Some of the women with bows, in costume.

Afterwords, we took the trains to Nara, which was about an hour's trip away. Nara is actually older than Kyoto and was the capital city of Japan before Kyoto and before Tokyo way way back in the day. Anyway, Sunday night, they had their annual burning of the mountain. There is a mountain that is covered in grass that they burn every year. According to our friend Andrea, who has a hell of a memory and is addicted to guide books, they do this to honor the end of a territorial dispute between monks back in the day. I believe it. Anyway, we watched the mountain from a large platform near a famous temple and pagoda in Nara. There were quite a lot of other spectators, but it wasn't cramped. They started the show with a fireworks display, which they began 10 minutes before schedule, so we actually missed a bit of it, but that's alright.
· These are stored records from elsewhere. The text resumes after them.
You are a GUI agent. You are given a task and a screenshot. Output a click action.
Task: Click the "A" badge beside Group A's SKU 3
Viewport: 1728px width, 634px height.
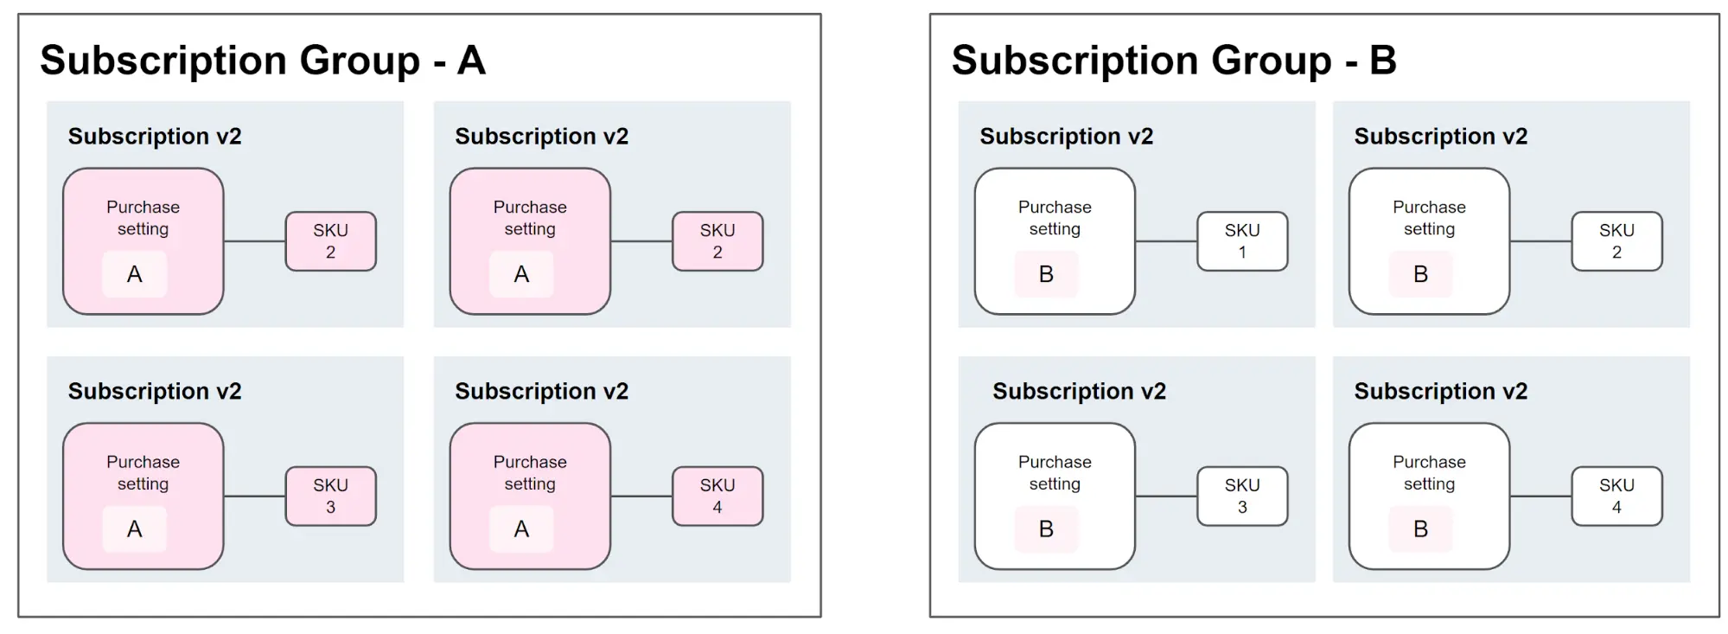pyautogui.click(x=135, y=529)
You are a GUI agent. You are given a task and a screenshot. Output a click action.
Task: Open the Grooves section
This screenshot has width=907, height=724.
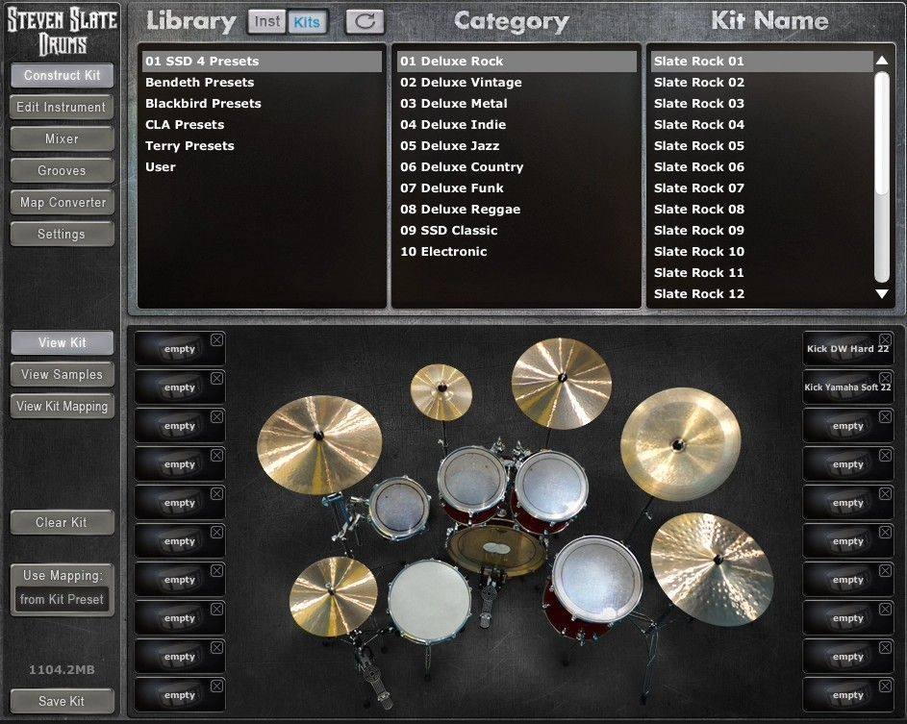[x=62, y=170]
You can see the pagoda on the right. It was very impressive--huge and lit up. After the fireworks, they lit the mountain, and you could see a long line of fire slowly moving across the blackness of the mountain. It was interesting, though we were a little far away, and we couldn't get any pictures to turn out. We spent the rest of the night at a local soba house, and then at our friend Abel's apartment. We met his French, Australian, and New Zealander friends and played some nintendo with them. It was fun. Monday, we returned to Kyoto for some site seeing with some other fulbrighters. We went to see the golden pavilion, a famous structure in Kyoto. It is coated in gold, though it is a replica of the original building, which a crazy monk burned down back in the day. Those crazy monks. The gardens were marvelous. Here are some pics.
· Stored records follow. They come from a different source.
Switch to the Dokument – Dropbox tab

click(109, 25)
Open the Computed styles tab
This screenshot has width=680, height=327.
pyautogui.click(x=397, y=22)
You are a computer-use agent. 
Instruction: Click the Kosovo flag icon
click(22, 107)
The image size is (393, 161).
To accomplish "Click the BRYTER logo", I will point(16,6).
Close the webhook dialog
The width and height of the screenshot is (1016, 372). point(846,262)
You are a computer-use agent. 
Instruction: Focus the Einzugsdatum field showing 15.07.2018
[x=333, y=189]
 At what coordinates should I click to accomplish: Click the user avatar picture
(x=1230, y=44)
Beyond the fence, you could toss little coins, trying to get them into the cup in the middle. It's for good luck, and is also a way to give alms. I took video of all of us trying to get a coin in. Amazingly, Andrea got a coin in the cup, but right after I stopped taking video. So there's no proof.

At the shrine, Mana and her friend Ryan partook in a religious ceremony. They lit incense and rung the bell.
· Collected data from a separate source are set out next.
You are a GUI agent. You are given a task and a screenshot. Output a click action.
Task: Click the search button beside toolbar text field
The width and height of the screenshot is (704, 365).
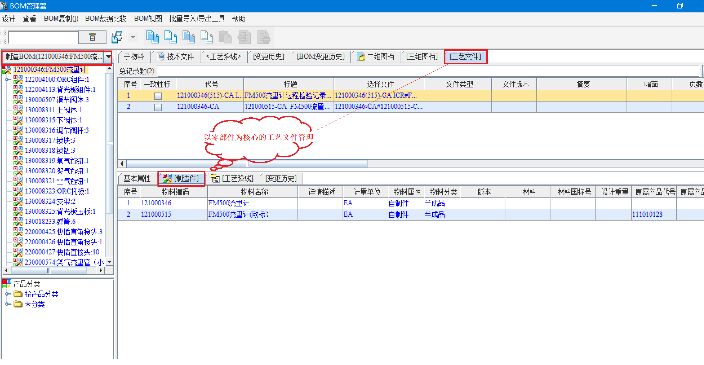tap(92, 37)
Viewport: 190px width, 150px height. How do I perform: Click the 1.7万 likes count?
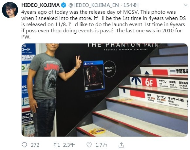pos(101,145)
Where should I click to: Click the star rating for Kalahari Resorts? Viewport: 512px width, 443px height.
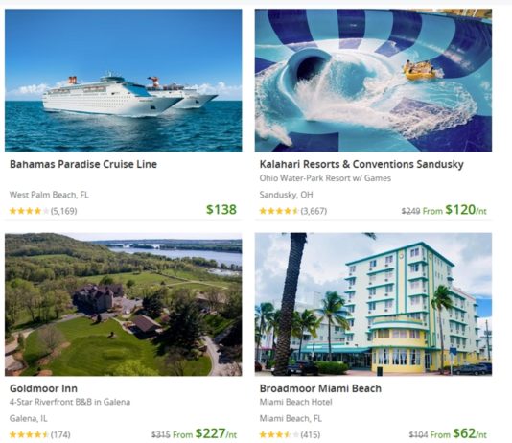point(279,211)
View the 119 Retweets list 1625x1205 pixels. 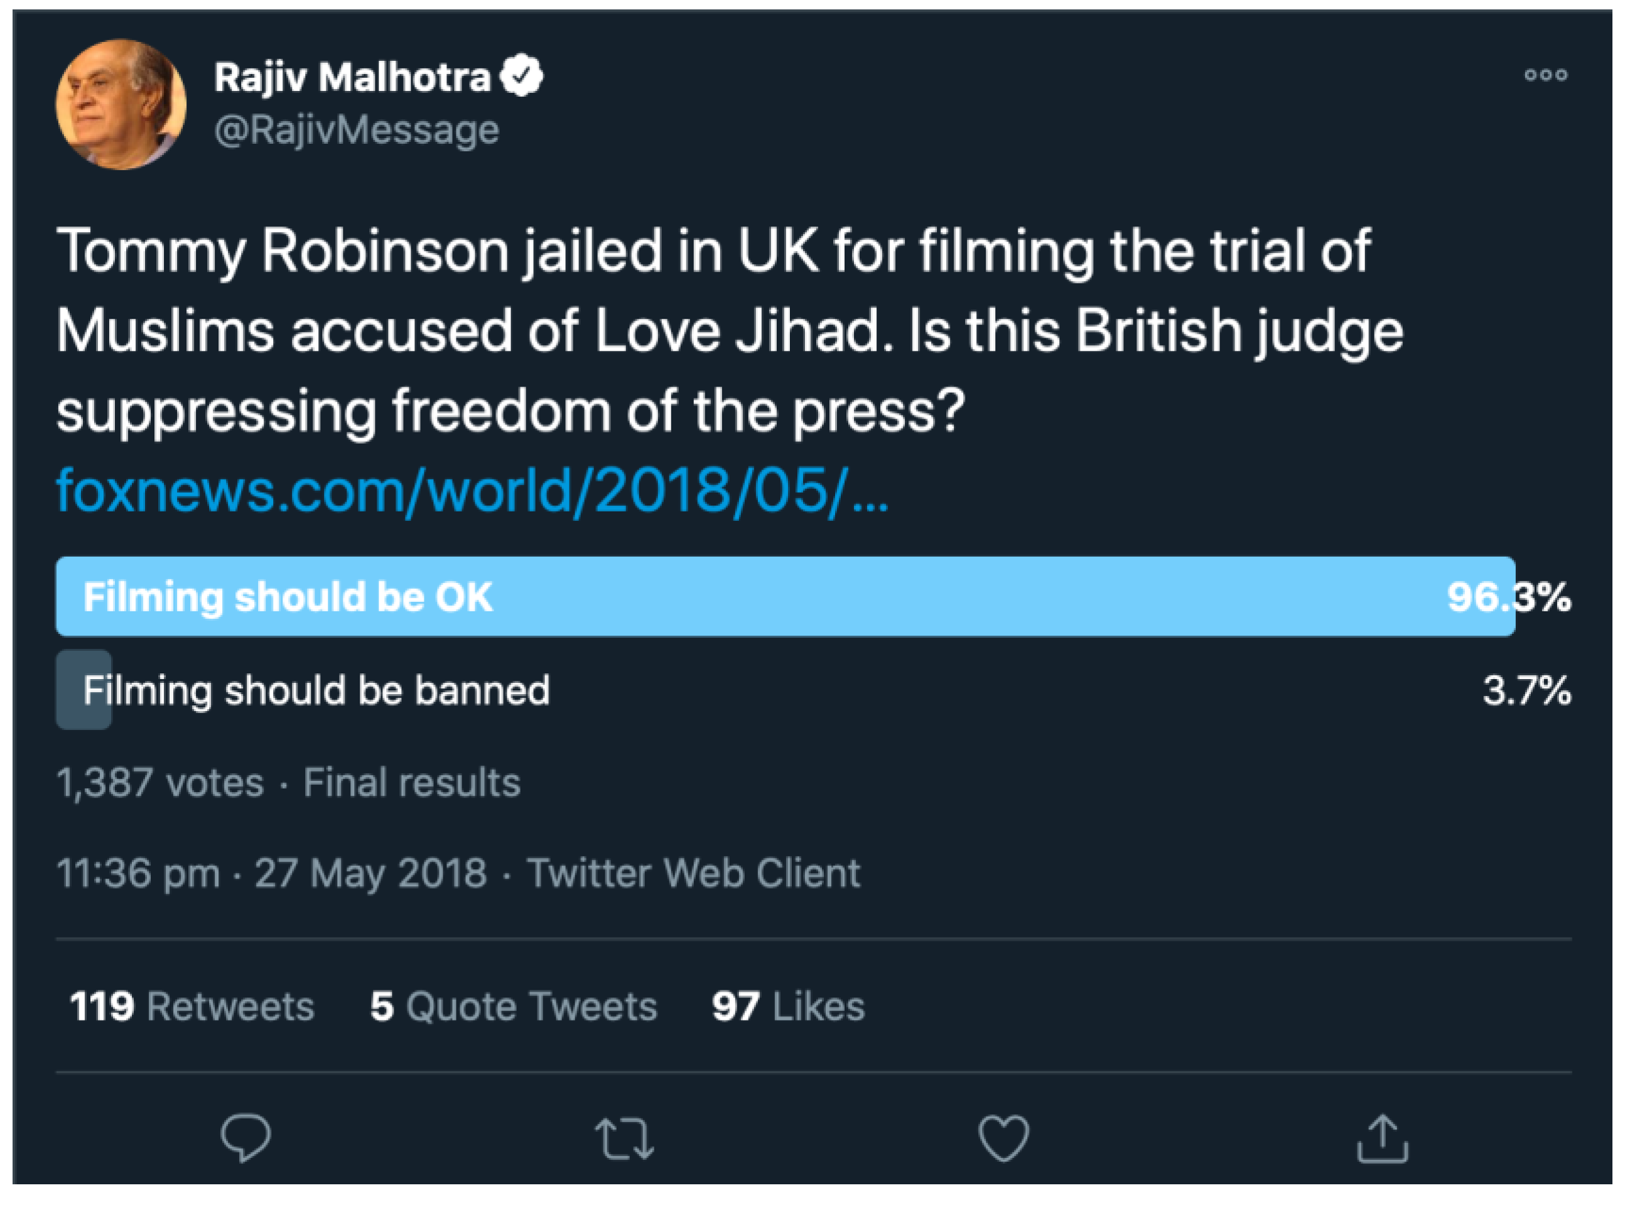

In Japan, there is a holiday, which was this past monday, in which everyone who is going to turn 20 years old dresses up and goes to the shrine. It doens't have the most religious significance anymore, but it is an excuse for Japanese girls to get all gussied up in expensive kimono. So we went around Kyoto to see them.

At night, we went to an izakaiya, which is like a bar that you can buy various snacks at. We got a set meal, which came with all you can drink for an hour and a half. It was fun. We stopped to take a picture of this ridiculous window front. Oh Japan. What fun. Until next time.


Matt said...


Unknown said...

I have a business proposition for you guys. Do you guys have an email address I can send stuff to? If you do, you're in luck, 'cause this is the opportunity of a lifetime. Or not. But it's still wicked cool.

You can reach me at krychek(at)

Unknown said...

Did you know the I'm a expert archer and spelunker?